According to the Beechcraft, 95-B55, Operators Manual, Section III, Emergency Procedures, check list for engine failure, the following check list items were examined and their related position were recorded at the crash site:
* "Landing and Flaps-UP" [Both the flaps and landing gear were confirmed in the "UP" position] * "Throttle (inoperative engine)-CLOSED" [Left engine throttle "CLOSED"- Right engine throttle midrange] * "Propeller (inoperative engine)-FEATHER" [ Both propeller levers in the full decrease position] * "Mixture Control- IDLE CUT-OFF" [Both mixture controls found in the midrange positions] * "Fuel Selector-OFF" [Left tank on-AUX- Right tank on-MAIN] * "Fuel Boost Pump-OFF" [ Both fuel boost pumps confirmed in the "OFF" position] * "Magneto/Start Switch-OFF" [Both left and right engine magnetos were found in the "BOTH-ON" position] * "Generator/Alternator Switch-OFF" [Switches confirmed in the "OFF" position]
In a telephone conversation with the pilot's son at 1530, on August 26, 1997, the son told the NTSB investigator-in-charge that it was company policy to "top off" each aircraft with fuel after each flight. In referance to N5678K, the son said it was possible the airplane was "not topped off" on the last flight, because the "plane had not flown for a couple of weeks" before the accident flight, and "they did not keep refueling records, so it could not be proven." In addition, the son said, "[his] father pulled the aircraft out, and [he] did not know if anyone saw him put gas in it." The load manifest for this flight indicated that there were "74 gallons" of fuel in the main tanks, and "60 gallons" of fuel in the auxiliary tanks.
The fuel flow and fuel burn rates were calculated using Beechcraft's performance charts, and known information. The 95-B55, had a total fuel capacity of 142 gallons, of which 136 gallons were usable fuel. A direct flight from Ankeny, Iowa, to the crash site was 469 sm. One quart of fuel was drained from the right auxiliary fuel tank at the crash site.
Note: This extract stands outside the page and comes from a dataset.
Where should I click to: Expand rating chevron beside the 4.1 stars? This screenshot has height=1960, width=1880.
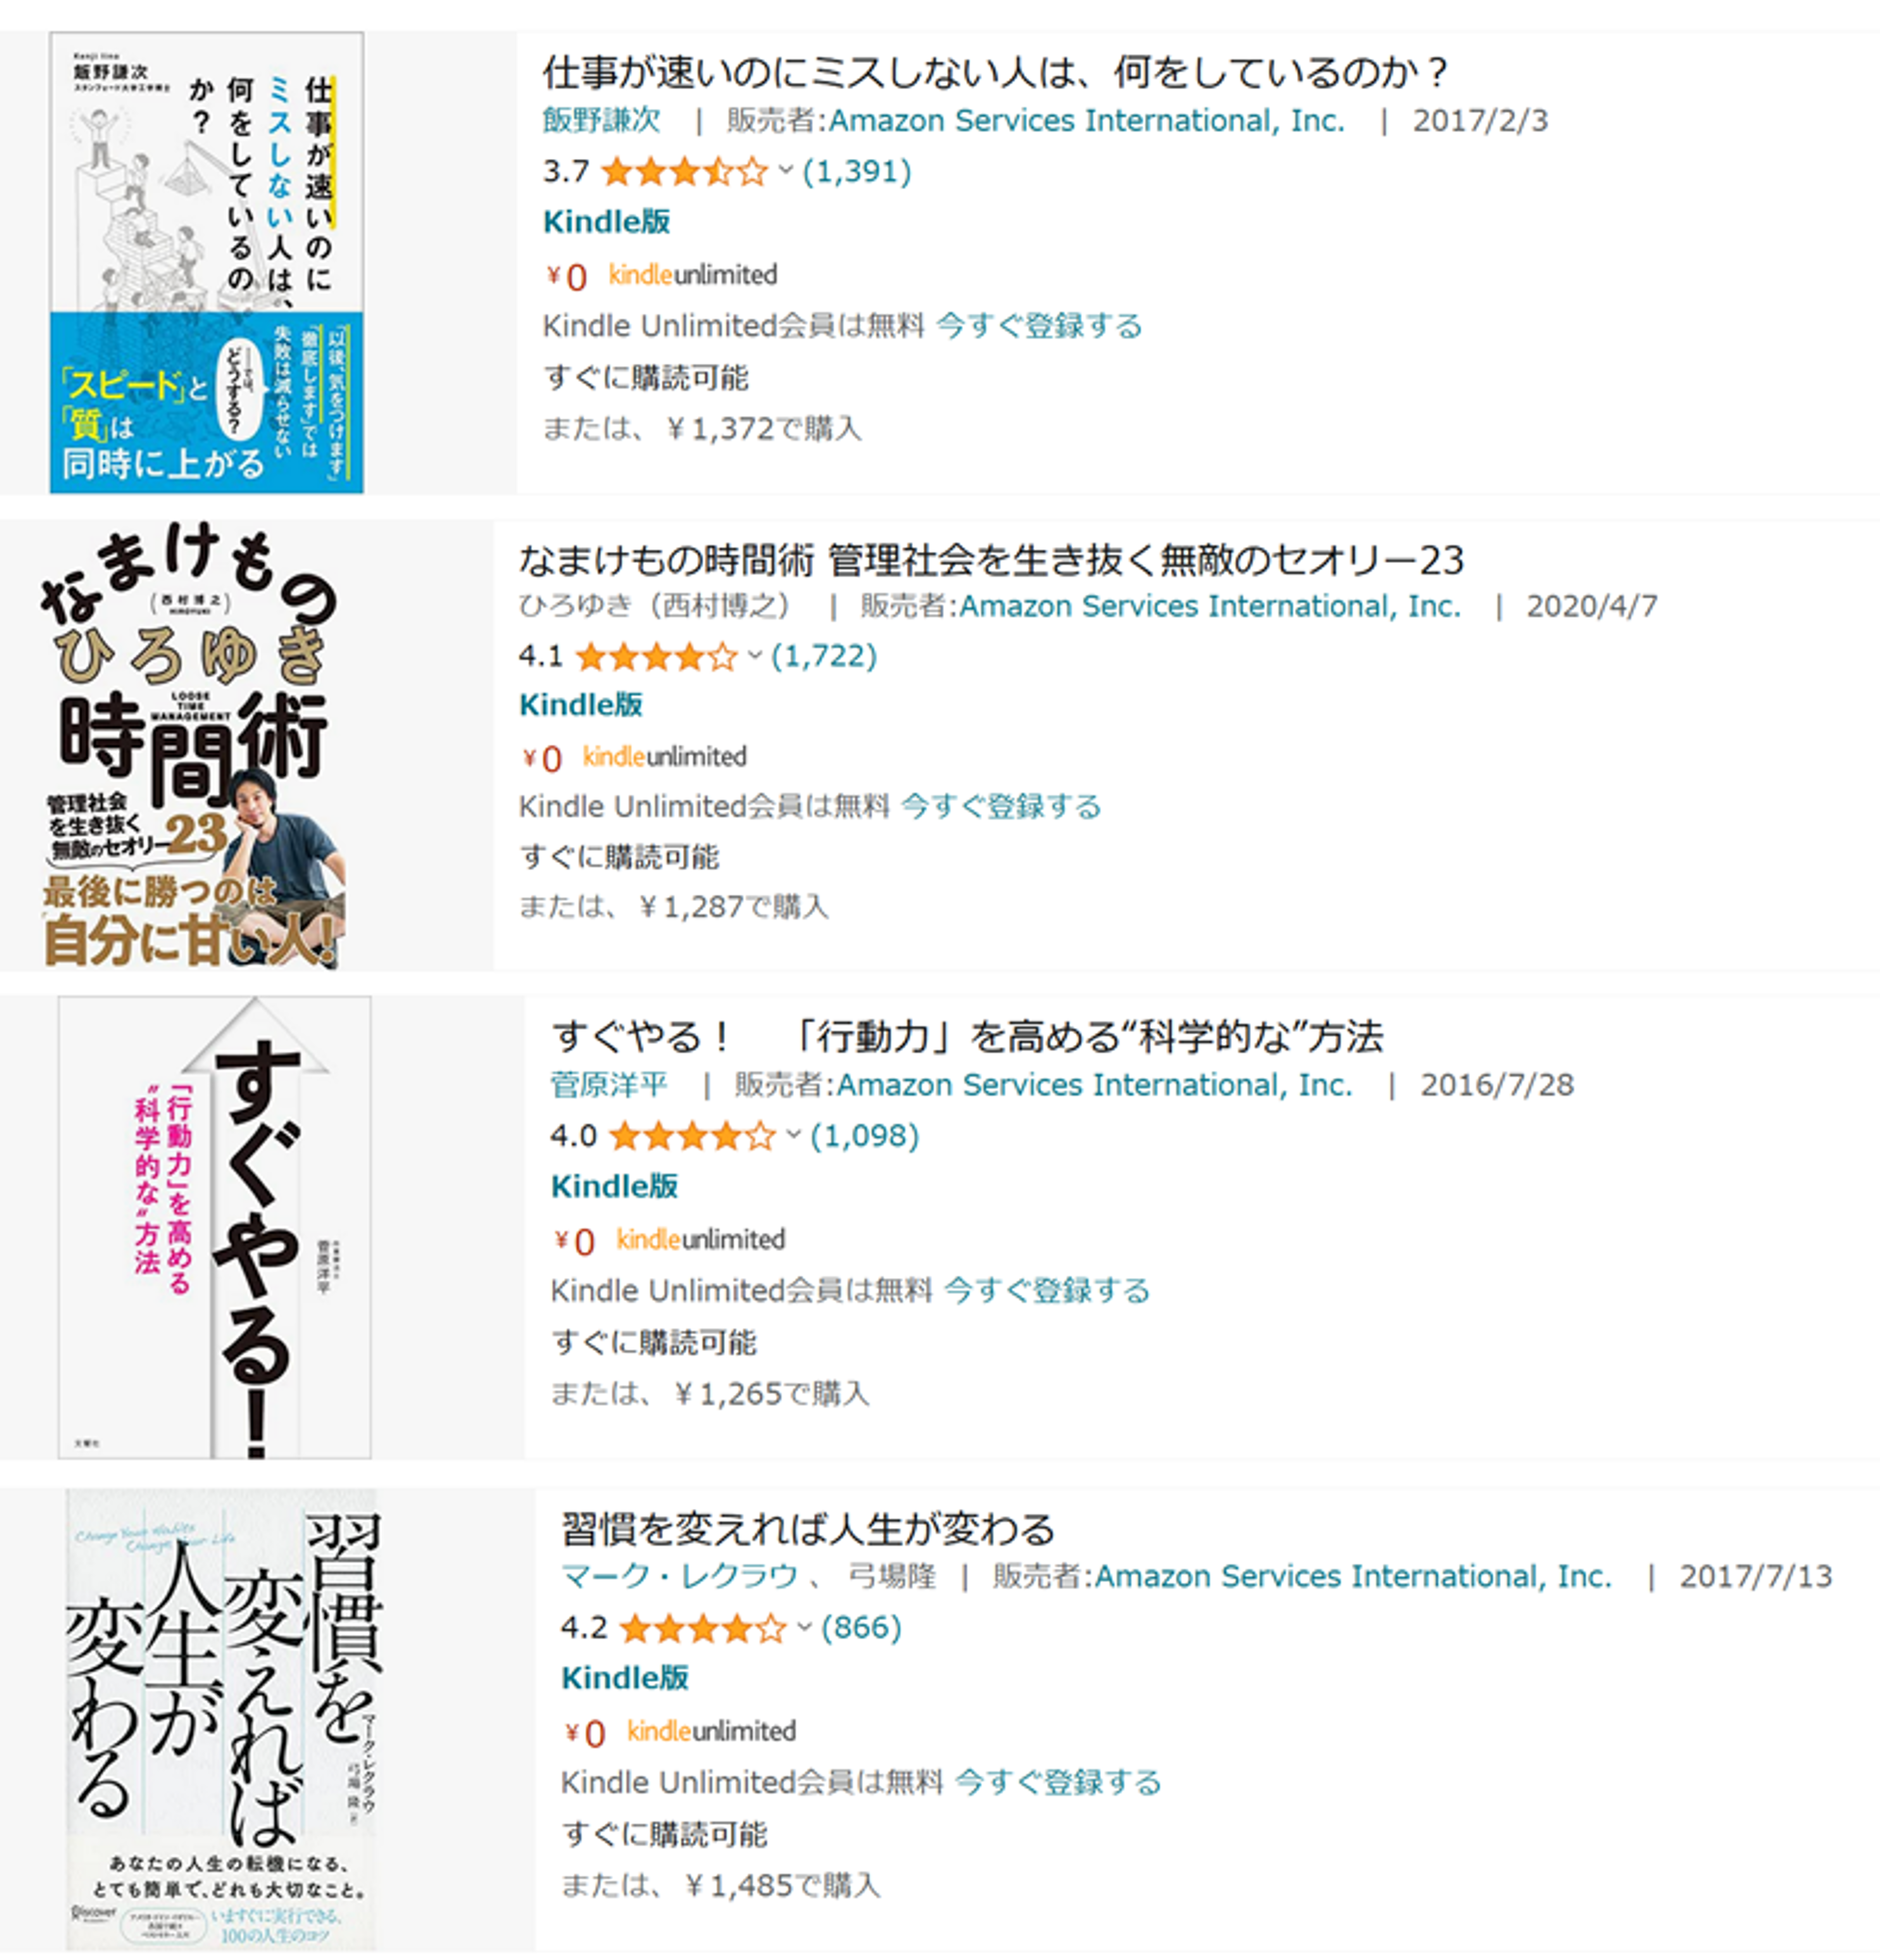tap(754, 656)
The flight from Iowa to Tennessee, was 2 hours 20 minutes (2.3) in duration. Using the formula, fuel rate [gals]= total gallons [134 per the manifest], divided by time [2.3], equals a fuel flow of 58.3 gallons per hour. The Beechcraft performance charts showed that fuel flow at full throttle is about 25 gallons per hour (GPH). At a fuel flow rate of 25 gallons per hour, the total fuel used for a 2-hour 20-minute flight should have been about 57.5 gallons.
The aircraft wreckage was released to Mr. Buford Mathias, the property owner, on behalf of the owner's insurance company, on August 24, 1997.